Another provision within the amendment imposes “an additional holding period requirement of three years with respect to gains on a ‘carried interest’ in an investment or real estate business” in order to claim the carried-interest tax rate, which is lower than the tax rate on ordinary income.

The Bill’s Outlook

The House plan may pass “later this week,” opined Greg Valliere, chief global strategist for Horizon Investments, in his Monday commentary, “with numerous provisions that the Senate will almost certainly reject in December.”

Dissent is already brewing “over the state and local tax, killing the adoption tax credit, abolishing the tax deduction for steep individual medical expenses, and curbing the mortgage tax break, which doesn’t have much support in the Senate,” Valliere said. “Restoring those tax breaks will require raising more revenues; we’re still not convinced the top corporate tax will fall all the way to 20% in 2018.”

Job and Wage Growth

As for the Tax Foundation’s analysis, it uses the think tank’s Taxes and Growth (TAG) macroeconomic tax model, a dynamic model that makes economic assumptions about the effects of tax changes on hiring and wages.

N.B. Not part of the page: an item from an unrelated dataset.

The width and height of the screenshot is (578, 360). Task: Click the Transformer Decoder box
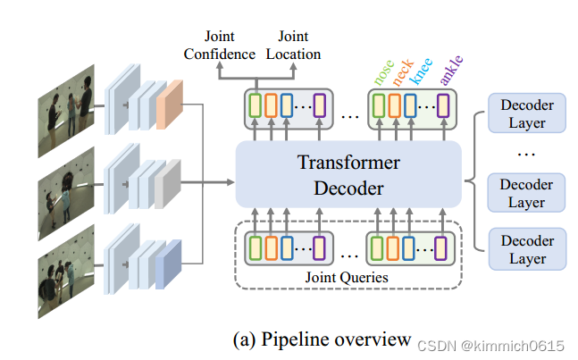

The TAG model estimates that the plan would result in the creation of roughly 975,000 new full-time equivalent jobs, while increasing after-tax incomes by 4.4% in the long run.

“The increase in family incomes is the result of both the income tax cuts and the broader rise in productivity and wages due to economic growth,” the Tax Foundation said. The estimates accounts for all aspects of the Tax Cuts and Jobs Act, including changes to the individual and corporate tax codes.